Media & Insights
September 7, 2022
Hoffman v. Young (Aug. 29, 2022, S266003) __ Cal.5th ___ [2022 WL 3711715]
After being invited to defendants’ home by their teenage son, the plaintiff was injured riding a motorcycle on a track in the backyard. Plaintiff sued the teenager’s parents, alleging negligent design of the track. The parents asserted recreational use immunity based on Civil Code section 846, under which a landowner generally owes no duty of care to a person who enters or uses the property for a recreational purpose. In opposition, plaintiff invoked the express invitee exception, which eliminates immunity when the landowner expressly invites the plaintiff to enter her land. The trial court ruled that the exception did not apply because there was no evidence the landowners personally invited the plaintiff to their land. A divided Court of Appeal reversed, holding that an invitation by the landowners’ live-at-home child operated as an invitation from the landowners triggering the exception, unless the child was prohibited from making the invitation.

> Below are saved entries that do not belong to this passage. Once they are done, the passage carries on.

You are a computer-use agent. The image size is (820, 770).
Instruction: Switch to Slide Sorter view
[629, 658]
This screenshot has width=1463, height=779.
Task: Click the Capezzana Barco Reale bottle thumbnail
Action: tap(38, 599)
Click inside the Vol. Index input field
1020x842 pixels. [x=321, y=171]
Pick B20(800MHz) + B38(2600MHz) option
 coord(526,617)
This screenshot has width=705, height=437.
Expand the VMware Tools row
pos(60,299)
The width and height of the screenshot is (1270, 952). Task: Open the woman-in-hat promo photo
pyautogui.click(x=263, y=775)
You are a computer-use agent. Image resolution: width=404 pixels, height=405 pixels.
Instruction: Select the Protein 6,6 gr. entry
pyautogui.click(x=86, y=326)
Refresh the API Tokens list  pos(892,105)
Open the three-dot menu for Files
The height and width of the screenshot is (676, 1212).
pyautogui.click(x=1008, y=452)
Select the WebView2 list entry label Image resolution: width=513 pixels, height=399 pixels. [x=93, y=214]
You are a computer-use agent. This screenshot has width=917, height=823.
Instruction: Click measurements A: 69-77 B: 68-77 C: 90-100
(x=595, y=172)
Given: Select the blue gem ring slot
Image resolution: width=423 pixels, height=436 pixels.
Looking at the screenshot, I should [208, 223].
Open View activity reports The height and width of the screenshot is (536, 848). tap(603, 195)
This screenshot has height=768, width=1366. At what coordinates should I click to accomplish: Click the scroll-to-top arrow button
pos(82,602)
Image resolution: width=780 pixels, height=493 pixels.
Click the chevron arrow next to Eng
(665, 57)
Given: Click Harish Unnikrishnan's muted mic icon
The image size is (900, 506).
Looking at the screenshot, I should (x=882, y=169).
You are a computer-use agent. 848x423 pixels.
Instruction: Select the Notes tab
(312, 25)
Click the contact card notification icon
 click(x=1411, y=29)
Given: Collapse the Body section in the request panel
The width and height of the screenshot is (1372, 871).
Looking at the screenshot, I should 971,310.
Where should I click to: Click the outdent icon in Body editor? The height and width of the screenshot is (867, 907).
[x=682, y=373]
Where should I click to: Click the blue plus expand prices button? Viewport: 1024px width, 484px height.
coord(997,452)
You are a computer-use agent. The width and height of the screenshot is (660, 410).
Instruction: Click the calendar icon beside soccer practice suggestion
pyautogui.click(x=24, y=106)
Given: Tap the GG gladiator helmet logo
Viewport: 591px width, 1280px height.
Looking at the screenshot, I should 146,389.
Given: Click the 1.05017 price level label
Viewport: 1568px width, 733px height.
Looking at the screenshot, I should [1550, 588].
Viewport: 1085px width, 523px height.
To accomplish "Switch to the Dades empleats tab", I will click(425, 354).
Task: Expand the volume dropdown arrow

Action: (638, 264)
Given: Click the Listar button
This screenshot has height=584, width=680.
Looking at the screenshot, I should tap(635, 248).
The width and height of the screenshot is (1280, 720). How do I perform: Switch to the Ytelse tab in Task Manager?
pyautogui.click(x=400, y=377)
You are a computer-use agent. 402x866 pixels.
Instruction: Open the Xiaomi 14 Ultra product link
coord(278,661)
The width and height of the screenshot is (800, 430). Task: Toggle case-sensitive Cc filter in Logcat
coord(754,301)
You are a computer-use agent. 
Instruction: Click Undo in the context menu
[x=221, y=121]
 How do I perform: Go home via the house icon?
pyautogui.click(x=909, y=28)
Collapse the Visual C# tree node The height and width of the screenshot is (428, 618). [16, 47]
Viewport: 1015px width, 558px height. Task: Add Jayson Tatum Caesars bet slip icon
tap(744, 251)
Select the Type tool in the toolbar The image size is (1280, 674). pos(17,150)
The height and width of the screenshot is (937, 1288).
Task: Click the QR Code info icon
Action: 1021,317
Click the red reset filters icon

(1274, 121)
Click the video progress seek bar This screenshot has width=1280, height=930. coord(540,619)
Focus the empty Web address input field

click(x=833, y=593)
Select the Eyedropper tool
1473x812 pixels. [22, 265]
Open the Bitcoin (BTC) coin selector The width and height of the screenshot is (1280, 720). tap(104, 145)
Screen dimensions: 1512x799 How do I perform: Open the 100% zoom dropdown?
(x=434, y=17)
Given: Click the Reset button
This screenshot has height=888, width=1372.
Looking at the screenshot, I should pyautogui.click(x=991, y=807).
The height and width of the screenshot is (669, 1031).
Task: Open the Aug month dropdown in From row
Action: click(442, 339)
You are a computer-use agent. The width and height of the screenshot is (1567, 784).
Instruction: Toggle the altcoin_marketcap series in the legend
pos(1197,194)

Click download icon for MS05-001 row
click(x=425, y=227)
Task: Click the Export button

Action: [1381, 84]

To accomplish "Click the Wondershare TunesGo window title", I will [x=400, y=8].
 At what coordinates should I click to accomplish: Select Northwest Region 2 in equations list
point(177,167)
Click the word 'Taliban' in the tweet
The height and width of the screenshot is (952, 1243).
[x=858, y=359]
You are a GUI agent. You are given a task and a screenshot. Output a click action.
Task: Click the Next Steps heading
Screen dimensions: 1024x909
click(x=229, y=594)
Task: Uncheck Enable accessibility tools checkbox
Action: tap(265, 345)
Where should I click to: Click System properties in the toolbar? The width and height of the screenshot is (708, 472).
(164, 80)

The California Supreme Court reversed, holding that a plaintiff claiming the express invitee exception must show that the landowner, or an agent authorized to extend an invitation, expressly invited the plaintiff to enter the property. The Court found plaintiff had failed to show the parents authorized their son to invite plaintiff to their house and remanded to the Court of Appeal to address the plaintiff’s other arguments.
Horvitz & Levy is counsel for defendants and respondents.